§ YOUR INSTRUCTIONS: Reproduce the rows below verbatim, beginning with the line that contains "The image size is (980, 2129)." and ending with the line that contains "This screenshot has height=1607, width=1341.", both included.

§ DATA FOR PROCESSING:
****************

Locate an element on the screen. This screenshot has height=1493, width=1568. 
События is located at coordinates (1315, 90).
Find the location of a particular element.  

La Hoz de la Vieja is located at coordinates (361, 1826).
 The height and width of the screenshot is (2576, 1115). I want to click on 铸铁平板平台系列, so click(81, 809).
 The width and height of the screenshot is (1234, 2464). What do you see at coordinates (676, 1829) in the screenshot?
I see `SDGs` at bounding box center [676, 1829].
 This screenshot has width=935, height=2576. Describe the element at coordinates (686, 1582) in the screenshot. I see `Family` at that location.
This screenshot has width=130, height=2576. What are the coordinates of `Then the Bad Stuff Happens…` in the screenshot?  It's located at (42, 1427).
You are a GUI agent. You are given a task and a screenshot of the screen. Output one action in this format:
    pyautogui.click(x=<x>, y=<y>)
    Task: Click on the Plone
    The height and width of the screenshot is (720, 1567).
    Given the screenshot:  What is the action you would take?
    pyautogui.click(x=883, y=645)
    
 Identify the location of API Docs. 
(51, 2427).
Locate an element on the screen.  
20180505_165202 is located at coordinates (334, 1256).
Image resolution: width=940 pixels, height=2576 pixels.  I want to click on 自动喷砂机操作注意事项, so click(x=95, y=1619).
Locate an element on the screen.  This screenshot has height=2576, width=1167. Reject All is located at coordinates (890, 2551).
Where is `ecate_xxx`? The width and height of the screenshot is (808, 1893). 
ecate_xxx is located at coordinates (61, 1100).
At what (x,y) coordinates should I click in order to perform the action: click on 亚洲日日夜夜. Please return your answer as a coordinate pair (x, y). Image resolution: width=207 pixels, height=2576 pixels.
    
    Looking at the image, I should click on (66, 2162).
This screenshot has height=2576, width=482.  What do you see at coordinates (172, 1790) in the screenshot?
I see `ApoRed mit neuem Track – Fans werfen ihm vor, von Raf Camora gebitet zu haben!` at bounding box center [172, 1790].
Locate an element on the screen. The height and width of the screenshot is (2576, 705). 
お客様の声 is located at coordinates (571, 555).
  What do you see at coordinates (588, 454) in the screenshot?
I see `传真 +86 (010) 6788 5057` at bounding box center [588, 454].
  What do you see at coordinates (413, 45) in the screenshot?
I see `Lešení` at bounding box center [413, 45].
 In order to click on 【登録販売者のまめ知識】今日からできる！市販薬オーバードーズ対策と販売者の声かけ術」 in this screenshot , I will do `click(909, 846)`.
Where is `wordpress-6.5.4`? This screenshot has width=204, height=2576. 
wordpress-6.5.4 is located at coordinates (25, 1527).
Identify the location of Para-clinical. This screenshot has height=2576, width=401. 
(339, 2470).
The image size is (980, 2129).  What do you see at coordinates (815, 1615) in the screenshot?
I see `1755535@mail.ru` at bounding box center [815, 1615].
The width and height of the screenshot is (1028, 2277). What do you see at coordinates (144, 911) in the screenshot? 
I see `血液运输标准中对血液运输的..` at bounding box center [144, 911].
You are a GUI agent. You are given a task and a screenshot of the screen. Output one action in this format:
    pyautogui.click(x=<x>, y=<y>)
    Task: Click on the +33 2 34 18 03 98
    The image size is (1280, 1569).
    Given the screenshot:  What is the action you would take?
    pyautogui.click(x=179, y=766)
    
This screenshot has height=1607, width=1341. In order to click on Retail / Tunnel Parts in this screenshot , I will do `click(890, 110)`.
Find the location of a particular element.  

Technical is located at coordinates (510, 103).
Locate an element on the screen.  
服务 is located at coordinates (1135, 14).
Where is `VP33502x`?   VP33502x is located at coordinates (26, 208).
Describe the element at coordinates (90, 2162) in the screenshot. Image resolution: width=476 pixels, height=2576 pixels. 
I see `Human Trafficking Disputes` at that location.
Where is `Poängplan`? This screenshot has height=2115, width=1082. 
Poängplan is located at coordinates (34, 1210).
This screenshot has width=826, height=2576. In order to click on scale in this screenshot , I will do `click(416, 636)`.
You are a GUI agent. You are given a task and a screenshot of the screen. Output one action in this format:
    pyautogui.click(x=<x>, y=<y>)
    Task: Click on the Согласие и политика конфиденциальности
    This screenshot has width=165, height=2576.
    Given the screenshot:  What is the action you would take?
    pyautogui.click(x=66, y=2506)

****************

§ ANSWER:
The image size is (980, 2129).  What do you see at coordinates (815, 1615) in the screenshot?
I see `1755535@mail.ru` at bounding box center [815, 1615].
The width and height of the screenshot is (1028, 2277). What do you see at coordinates (144, 911) in the screenshot? 
I see `血液运输标准中对血液运输的..` at bounding box center [144, 911].
You are a GUI agent. You are given a task and a screenshot of the screen. Output one action in this format:
    pyautogui.click(x=<x>, y=<y>)
    Task: Click on the +33 2 34 18 03 98
    The image size is (1280, 1569).
    Given the screenshot:  What is the action you would take?
    pyautogui.click(x=179, y=766)
    
This screenshot has height=1607, width=1341. In order to click on Retail / Tunnel Parts in this screenshot , I will do `click(890, 110)`.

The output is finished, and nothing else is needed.